Ms Payne said that while the government remained concerned about the welfare of the detainees, all of whom are alleged to be linked to Islamic State, "we will not put Australian officials, forces or our public in danger so any repatriation will occur only if it is safe to do so".
The minister was responding to increasingly strident calls to bring the women and children back to Australia in view of America's decision to withdraw troops from the Kurdish controlled area in which the camp is situated.
Her statement needs to be called out for what it is; a pathetic dodge by a vindictive government to visit the sins of their parents on a large group of Australian kids who had no control over the events that led to the nightmare in which they are now trapped.
That has been made clear by Peter Dutton's repeated calls to strip Australian citizenship from alleged IS fighters found to have dual nationalities.
Doesn't the Australian government hold itself to a higher moral standard than Islamic State?
"These (the mothers in the camp) are not innocent women who have taken their children into a theatre of war," he said this week.
In his view they, and by implication the children who are innocent of any offence, are traitors to their country and should be left to stew in their own juice.
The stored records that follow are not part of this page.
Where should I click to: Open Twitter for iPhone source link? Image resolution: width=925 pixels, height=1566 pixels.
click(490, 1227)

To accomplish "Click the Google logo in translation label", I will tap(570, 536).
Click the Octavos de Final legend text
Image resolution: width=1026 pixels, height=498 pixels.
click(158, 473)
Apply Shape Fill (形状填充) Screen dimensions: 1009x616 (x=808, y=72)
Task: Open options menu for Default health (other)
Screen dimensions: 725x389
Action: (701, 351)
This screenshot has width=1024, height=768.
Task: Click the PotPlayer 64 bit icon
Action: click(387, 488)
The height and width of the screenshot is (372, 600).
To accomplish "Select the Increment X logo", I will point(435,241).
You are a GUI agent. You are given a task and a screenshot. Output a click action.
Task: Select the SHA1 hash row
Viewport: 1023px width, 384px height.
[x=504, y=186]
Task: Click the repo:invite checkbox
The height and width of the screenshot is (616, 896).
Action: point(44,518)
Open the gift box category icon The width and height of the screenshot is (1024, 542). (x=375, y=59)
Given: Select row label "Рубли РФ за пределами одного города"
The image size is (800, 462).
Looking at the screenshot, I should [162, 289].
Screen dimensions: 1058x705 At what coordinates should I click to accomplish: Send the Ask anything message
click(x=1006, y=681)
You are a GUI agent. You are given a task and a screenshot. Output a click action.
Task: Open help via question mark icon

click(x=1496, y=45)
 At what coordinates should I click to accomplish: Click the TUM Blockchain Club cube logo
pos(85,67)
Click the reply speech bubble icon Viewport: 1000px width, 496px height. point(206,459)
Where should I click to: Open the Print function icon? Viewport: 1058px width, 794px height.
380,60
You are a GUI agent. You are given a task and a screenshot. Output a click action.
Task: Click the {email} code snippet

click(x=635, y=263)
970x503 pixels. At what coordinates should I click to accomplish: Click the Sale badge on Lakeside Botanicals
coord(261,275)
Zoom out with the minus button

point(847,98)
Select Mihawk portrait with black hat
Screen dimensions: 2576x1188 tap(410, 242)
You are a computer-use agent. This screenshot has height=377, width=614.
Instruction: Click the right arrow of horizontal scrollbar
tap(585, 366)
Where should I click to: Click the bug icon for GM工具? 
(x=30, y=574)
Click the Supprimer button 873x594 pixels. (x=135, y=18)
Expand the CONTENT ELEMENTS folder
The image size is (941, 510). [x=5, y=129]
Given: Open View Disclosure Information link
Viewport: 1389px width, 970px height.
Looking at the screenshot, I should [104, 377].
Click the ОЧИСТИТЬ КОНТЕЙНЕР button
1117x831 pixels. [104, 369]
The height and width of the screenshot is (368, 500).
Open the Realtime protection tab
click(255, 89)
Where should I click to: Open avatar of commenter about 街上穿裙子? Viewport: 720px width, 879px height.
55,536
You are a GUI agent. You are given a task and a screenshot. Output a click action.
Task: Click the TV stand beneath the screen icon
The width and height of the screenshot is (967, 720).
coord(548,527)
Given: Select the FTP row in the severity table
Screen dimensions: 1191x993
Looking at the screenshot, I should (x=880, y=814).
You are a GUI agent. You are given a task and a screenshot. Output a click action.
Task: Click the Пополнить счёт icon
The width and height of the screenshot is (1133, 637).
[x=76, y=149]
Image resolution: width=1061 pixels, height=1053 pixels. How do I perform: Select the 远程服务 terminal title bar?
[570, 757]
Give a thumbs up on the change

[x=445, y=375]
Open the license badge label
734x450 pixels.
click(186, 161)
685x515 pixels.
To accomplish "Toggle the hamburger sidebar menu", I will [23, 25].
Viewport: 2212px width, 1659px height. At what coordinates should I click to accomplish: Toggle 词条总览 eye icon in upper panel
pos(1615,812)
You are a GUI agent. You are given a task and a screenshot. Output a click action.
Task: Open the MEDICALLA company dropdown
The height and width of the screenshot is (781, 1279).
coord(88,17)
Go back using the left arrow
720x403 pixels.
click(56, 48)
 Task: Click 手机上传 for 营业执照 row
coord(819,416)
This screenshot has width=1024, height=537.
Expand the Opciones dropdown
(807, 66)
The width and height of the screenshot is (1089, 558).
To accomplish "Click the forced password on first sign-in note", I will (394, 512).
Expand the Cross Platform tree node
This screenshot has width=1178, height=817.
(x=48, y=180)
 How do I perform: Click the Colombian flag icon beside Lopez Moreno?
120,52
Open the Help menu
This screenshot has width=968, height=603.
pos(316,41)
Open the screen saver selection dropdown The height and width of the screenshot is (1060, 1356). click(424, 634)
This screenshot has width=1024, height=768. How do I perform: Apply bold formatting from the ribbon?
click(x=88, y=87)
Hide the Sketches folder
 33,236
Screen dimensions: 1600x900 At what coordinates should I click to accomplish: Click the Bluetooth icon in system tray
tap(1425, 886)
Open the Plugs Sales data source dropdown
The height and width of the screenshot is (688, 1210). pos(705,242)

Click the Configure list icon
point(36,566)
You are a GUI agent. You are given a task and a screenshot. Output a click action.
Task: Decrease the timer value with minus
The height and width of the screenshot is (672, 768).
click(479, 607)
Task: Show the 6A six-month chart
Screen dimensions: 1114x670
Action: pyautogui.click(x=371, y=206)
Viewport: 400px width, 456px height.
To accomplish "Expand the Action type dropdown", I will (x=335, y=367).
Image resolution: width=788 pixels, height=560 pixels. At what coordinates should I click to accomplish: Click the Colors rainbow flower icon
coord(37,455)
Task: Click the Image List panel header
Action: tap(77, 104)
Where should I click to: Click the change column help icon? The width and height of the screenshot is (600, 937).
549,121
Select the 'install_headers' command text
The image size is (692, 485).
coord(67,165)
Really? Aren't we better than that? Doesn't the Australian government, which purports to represent the values and beliefs of this country's people, hold itself to a higher moral standard than Islamic State? Apparently not. Presumably two wrongs can make a right.
The plight of the detainees, some of whom were interviewed in the camp by the ABC for a Four Corners program that aired this week, has become even more desperate as a result of the US troop withdrawal from parts of Syria now controlled by the Kurdish forces that fought alongside the west to smash the Caliphate.
It is feared Turkey, a long-time enemy of Kurdish nationalism, will respond with an attack that will throw the region into even greater chaos. If this were to happen conditions in the camps, already best described as hellish, would become nasty, brutish and deadly.
Unprotected women and children, especially those from Western countries and with the potential to be used as bargaining chips, would be extremely vulnerable.
Leaving aside the question Trump's betrayal of his Kurdish allies raises about our own relationship with the US, Australians must ask what value do we place on our own honour and sense of decency.
Ms Payne's line about not putting "Australian officials, forces or our public" in danger is a direct affront to the many diplomats, foreign aid workers and ADF personnel who would step up in a heartbeat if they were given the chance to bring these children, and their mothers, to safety.
The real cowardice being shown by the government runs much deeper than that however. It appears to be willing to let war, chaos and misadventure eliminate a problem it should be dealing with as a matter of urgency.
The children in the camps, whichever way you cut it, must be seen as innocents caught up in the fog of fundamentalism and religious war. If one or all of them were to die the electoral blowback against those who chose to abandon them to their fate would be immense.
It is time to bring them home.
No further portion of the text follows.